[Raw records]
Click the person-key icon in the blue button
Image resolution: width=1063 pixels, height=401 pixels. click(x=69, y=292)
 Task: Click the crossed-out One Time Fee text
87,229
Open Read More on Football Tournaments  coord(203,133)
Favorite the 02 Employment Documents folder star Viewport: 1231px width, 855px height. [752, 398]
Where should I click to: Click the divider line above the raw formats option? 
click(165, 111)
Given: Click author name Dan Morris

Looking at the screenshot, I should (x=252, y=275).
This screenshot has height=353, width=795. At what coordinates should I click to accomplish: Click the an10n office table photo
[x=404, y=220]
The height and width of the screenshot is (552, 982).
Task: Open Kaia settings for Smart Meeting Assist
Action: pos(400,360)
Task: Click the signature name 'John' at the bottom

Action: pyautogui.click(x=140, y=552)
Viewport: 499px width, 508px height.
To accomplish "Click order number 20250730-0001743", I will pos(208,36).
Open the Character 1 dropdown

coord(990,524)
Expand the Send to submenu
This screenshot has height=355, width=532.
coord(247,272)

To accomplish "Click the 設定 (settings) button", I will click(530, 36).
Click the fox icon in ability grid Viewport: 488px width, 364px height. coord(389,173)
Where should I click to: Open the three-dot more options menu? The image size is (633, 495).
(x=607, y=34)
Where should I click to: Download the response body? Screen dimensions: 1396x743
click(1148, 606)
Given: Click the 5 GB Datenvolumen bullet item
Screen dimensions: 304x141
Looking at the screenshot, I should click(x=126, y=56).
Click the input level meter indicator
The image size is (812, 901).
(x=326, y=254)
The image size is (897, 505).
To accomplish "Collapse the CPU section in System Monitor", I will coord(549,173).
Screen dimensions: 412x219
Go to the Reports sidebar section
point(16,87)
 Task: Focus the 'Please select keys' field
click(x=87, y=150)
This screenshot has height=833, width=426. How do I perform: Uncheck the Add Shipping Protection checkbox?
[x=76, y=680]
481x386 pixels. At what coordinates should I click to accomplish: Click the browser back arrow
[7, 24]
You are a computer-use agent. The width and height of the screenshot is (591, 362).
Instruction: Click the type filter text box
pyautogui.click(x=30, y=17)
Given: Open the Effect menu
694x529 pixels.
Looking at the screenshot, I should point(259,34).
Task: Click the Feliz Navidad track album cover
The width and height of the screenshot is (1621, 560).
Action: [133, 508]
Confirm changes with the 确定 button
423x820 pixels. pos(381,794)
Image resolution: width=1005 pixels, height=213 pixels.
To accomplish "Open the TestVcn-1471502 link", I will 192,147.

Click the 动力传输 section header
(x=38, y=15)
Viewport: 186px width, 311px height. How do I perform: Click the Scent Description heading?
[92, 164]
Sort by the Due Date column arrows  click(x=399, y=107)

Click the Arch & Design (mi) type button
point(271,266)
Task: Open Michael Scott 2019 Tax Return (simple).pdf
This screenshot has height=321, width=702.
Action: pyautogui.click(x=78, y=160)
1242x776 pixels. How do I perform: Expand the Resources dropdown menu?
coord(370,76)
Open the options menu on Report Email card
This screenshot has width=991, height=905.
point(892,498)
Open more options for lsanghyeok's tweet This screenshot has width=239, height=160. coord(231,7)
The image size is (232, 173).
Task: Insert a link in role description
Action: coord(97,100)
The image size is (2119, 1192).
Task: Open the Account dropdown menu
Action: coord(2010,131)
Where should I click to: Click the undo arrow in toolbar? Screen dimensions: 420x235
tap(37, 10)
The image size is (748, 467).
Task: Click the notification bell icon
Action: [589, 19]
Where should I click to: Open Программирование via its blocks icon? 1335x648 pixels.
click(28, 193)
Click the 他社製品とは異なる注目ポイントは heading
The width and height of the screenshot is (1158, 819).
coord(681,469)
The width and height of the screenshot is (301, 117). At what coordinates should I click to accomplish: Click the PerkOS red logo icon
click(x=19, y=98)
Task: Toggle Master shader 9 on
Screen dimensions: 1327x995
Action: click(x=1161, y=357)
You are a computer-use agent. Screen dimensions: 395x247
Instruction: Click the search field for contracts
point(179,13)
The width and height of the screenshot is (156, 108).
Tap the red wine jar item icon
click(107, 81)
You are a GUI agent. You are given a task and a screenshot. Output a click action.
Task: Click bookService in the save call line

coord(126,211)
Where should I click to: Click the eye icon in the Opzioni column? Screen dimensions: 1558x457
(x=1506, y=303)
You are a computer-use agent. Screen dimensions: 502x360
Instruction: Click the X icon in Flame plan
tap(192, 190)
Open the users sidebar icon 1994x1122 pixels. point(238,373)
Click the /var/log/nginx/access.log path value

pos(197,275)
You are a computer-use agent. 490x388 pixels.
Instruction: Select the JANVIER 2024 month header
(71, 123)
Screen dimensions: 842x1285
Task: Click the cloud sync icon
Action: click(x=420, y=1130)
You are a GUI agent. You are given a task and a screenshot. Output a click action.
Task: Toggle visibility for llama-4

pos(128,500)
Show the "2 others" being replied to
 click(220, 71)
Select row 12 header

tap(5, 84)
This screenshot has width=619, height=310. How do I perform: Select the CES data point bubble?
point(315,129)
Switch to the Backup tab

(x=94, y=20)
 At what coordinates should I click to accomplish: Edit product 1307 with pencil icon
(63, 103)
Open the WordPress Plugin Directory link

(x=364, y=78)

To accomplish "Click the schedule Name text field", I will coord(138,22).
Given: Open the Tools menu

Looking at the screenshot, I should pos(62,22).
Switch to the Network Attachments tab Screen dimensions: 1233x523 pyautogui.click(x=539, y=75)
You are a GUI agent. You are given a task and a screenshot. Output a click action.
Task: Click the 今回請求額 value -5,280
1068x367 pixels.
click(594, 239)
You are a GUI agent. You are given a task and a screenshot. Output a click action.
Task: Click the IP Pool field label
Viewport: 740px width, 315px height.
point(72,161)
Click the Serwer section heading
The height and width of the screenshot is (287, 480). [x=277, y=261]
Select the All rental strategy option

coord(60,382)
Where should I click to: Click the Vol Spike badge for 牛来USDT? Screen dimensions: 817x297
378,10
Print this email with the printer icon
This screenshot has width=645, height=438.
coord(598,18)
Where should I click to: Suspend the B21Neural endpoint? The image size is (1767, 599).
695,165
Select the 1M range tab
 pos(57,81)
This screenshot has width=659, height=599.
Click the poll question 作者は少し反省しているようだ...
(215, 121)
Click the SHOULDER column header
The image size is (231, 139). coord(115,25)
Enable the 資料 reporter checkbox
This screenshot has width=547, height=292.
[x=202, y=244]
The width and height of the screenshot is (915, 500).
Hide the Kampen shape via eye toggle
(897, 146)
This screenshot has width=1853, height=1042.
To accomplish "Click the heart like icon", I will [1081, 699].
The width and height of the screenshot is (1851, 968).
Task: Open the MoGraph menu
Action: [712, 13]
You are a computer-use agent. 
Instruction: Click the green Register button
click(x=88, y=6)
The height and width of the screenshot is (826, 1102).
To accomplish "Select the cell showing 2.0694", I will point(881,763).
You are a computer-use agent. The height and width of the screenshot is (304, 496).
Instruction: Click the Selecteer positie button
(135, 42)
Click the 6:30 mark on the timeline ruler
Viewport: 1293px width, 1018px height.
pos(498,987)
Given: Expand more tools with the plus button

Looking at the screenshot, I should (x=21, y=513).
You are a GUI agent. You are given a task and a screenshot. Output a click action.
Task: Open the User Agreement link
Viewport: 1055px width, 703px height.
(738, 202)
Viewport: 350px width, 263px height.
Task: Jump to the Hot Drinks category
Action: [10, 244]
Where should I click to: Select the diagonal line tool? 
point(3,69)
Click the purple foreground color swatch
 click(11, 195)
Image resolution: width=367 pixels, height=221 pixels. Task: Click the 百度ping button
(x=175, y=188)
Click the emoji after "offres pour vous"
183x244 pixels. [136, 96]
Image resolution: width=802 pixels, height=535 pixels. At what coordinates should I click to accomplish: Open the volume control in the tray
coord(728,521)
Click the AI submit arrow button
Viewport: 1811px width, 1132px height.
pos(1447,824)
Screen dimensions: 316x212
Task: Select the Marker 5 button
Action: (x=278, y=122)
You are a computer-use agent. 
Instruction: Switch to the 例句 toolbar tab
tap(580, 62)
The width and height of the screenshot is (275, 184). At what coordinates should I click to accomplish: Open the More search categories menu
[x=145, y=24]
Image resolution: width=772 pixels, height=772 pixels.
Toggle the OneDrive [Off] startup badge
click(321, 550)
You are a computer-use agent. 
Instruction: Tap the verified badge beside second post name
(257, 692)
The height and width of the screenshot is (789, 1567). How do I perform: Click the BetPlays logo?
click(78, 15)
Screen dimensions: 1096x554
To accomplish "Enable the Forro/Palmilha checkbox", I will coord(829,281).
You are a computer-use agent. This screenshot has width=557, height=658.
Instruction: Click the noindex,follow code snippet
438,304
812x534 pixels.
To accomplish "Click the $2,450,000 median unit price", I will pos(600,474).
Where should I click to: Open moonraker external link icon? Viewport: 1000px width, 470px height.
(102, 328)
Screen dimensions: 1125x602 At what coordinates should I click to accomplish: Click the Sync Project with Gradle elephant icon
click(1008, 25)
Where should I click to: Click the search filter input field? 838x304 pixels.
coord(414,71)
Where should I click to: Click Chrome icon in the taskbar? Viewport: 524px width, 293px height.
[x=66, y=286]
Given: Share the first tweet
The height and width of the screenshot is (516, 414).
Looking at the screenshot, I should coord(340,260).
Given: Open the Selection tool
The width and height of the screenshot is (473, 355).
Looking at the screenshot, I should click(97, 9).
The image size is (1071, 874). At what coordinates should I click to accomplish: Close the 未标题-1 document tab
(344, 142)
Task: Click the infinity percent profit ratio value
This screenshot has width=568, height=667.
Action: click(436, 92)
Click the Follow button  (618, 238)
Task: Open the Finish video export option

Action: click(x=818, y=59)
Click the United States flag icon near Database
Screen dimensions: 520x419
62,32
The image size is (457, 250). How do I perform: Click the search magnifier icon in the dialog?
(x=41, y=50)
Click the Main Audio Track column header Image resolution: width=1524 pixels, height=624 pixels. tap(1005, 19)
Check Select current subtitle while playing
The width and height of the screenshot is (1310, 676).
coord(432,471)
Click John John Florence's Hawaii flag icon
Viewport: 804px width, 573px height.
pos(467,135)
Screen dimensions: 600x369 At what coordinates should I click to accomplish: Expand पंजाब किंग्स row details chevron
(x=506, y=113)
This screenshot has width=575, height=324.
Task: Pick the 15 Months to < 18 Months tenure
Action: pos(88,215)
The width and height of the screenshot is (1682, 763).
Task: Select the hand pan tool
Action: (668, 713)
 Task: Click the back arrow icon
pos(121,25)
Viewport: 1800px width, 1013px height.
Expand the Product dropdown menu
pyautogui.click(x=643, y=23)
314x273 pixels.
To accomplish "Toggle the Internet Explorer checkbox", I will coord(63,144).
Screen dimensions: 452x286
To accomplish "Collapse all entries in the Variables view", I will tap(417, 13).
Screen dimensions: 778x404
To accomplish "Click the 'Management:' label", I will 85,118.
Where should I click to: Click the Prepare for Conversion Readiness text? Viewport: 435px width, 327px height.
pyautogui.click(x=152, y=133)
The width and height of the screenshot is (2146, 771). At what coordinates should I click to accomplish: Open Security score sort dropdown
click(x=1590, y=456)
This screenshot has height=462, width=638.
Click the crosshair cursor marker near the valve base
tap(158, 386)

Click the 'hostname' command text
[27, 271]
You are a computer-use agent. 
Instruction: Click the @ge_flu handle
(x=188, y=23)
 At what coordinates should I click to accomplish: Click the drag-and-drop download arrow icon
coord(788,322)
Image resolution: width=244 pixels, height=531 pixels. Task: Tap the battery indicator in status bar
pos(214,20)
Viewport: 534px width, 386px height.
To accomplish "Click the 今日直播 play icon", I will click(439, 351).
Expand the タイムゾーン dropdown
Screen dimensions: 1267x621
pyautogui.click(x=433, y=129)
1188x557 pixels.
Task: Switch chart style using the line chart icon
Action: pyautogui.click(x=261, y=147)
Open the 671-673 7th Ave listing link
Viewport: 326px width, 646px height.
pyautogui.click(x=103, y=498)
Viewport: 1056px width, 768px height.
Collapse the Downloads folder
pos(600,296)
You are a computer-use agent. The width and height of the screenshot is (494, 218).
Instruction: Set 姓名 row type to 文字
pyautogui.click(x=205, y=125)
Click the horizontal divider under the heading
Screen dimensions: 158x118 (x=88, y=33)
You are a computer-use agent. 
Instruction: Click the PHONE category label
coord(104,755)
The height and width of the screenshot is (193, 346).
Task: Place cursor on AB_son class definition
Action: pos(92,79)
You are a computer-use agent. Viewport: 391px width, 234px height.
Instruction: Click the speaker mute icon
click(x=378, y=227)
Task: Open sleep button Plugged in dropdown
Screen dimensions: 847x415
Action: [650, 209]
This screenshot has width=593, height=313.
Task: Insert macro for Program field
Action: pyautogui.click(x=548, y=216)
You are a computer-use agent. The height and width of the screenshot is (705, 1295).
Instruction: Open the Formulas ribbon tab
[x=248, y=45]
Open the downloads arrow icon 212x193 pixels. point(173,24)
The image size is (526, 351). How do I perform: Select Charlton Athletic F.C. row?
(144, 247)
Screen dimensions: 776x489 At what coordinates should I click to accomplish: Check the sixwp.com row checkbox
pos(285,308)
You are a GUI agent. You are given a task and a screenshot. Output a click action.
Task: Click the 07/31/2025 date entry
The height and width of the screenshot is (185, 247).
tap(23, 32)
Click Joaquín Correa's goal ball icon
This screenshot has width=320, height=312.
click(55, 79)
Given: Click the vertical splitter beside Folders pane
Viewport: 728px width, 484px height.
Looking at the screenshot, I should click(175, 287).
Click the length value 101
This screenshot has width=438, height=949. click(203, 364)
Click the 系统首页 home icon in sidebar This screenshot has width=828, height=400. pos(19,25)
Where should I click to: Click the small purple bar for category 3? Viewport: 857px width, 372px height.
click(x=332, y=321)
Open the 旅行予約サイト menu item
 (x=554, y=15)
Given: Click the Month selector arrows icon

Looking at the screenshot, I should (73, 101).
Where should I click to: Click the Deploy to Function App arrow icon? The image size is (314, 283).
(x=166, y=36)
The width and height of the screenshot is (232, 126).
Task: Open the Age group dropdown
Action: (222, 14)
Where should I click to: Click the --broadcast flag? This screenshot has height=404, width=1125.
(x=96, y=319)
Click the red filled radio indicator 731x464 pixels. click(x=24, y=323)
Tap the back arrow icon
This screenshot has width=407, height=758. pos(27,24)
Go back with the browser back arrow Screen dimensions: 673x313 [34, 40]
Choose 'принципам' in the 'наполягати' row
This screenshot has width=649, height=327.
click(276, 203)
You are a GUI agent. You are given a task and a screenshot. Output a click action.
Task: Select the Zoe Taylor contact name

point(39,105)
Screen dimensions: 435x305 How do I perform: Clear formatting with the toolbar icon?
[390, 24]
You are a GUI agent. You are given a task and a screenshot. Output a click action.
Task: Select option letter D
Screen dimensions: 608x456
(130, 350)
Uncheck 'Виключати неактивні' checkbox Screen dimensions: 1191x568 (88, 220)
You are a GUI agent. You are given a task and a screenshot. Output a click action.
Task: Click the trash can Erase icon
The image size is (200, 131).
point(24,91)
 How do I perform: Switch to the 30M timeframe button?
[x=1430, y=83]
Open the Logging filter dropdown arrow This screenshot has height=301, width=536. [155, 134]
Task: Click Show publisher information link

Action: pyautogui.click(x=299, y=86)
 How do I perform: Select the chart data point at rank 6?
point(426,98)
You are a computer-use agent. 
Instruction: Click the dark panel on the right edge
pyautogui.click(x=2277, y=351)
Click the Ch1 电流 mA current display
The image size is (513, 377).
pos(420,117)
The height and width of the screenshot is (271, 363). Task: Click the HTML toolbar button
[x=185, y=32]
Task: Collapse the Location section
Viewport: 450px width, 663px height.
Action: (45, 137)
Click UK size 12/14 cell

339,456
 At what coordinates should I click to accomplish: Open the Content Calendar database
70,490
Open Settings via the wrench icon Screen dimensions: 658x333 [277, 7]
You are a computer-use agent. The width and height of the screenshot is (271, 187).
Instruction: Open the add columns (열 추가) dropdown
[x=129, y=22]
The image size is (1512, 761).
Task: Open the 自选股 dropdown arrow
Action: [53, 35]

Short problem - Copy the listing from the line that has "The height and width of the screenshot is (826, 1102)." through the line that has "Looking at the screenshot, I should (x=21, y=513).", substituting "add button" for "plus button" and leaving everything else the same.

Complete answer -
The height and width of the screenshot is (826, 1102).
To accomplish "Select the cell showing 2.0694", I will point(881,763).
You are a computer-use agent. The height and width of the screenshot is (304, 496).
Instruction: Click the Selecteer positie button
(135, 42)
Click the 6:30 mark on the timeline ruler
Viewport: 1293px width, 1018px height.
pos(498,987)
Given: Expand more tools with the add button

Looking at the screenshot, I should (x=21, y=513).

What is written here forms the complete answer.